Conjunto de tarefas –
[1] De acordo com o texto sobre a legislação antitruste no Brasil, que lei foi aprovada em setembro de 1962?
[2] Transcreva o trecho do texto sobre a legislação antitruste no Brasil que começa em "A resistência do" e termina em "defesa do consumidor.".

━━━ Documento ━━━

Na ausência de uma lei antitruste que permitisse atuações do Estado por meio de disposições de direito administrativo, a intervenção do governo fazia-se por leis penais, nas quais se definiam os crimes contra a economia popular. Nessa linha, Getúlio Vargas, em seu segundo governo, promulgou a Lei 1.522, de 26 de dezembro de 1951, baseada na Lei contra a Economia Popular de 1938, na qual eram caracterizados como crimes desde ações típicas de abuso de poder econômico até a cobrança de juros com taxas acima da permitida em lei.45

A resistência do Congresso e o desinteresse do governo produziram o efeito de evitar, até a década de 1960, a discussão da criação de uma lei antitruste. Ficou institucionalizado um crescente uso de intervenção direta do Executivo, sem intermediação de autoridades administrativas, em temas que hoje seriam considerados questões de defesa da concorrência ou de defesa do consumidor.

Na década de 1960, voltou-se a debater a necessidade de uma lei antitruste. Durante o parlamentarismo, Tancredo Neves, empossado como primeiro-ministro, anunciou que

o governo acompanha com atenção a discussão da Lei Antitruste no Senado federal e espera utilizar amplamente todos os poderes que o Congresso lhe conceder no objetivo de combater a especulação e as práticas monopolistas.46

Em setembro de 1962, 17 anos depois da revogação da Lei Malaia e 16 anos após a promulgação da Constituição de 1946, foi, finalmente, aprovada a Lei 4.137/62, que regulamentava o dispositivo constitucional sobre abuso de poder econômico.

━━━ Segmento de dados ━━━

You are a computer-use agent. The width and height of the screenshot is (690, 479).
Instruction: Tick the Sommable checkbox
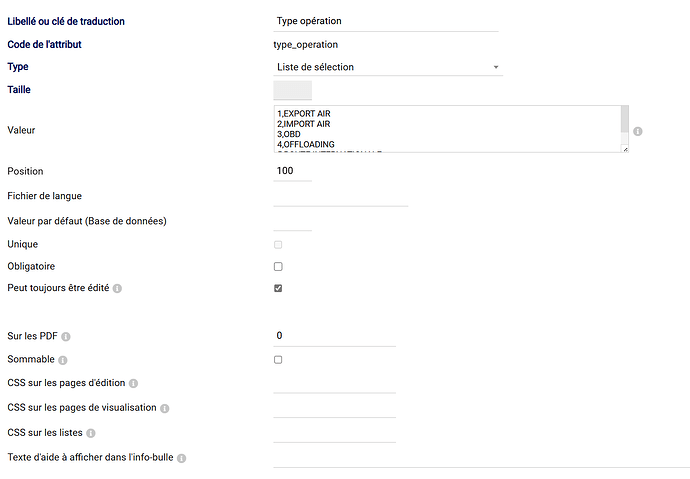(278, 359)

━━━

Respostas por tarefa –
[1] A Lei 4.137/62.

[2]
A resistência do Congresso e o desinteresse do governo produziram o efeito de evitar, até a década de 1960, a discussão da criação de uma lei antitruste. Ficou institucionalizado um crescente uso de intervenção direta do Executivo, sem intermediação de autoridades administrativas, em temas que hoje seriam considerados questões de defesa da concorrência ou de defesa do consumidor.